Below statement creates two String objects and one reference.
String str = new String(“Hello”);
When Java encounters the string literal “Hello” in the program, it tries to find a match in the string pool. If there is no String object with the content “Hello” in the string pool, a new String object with “Hello” content is created and added to the string pool. The string literal “Hello” will be replaced by the reference of that new String object in the string pool. Because you are using the new operator, Java will create another string object on the heap. Therefore, two String objects will be created in this case.
– New object is created because of “new” will be in non-pool memory
– Literal “Hello” will be put in the pool.

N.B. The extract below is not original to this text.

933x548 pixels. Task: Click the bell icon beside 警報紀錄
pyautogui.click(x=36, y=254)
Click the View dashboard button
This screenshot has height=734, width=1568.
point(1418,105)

Common confusion regarding String immutability
Refer to below scenario :
str = new String("String One");
str = new String("String Two");
Now, if you print str it will print “String Two” and not “String One”. Why ??
The reason is, it is the String object in memory that is immutable, not the reference variable of the String type.
Here, str is a reference variable and can point to a new object.
We need to declare str as final, if we do not want str to refer to any other String object after it has been initialized.
Mutable alternatives for String:
StringBuffer and StringBuilder are two mutable alternatives to String.
StringBuffer is mutable but synchronized however StringBuilder is not synchronized.
Both classes have the same methods, except that all methods in StringBuffer are synchronized.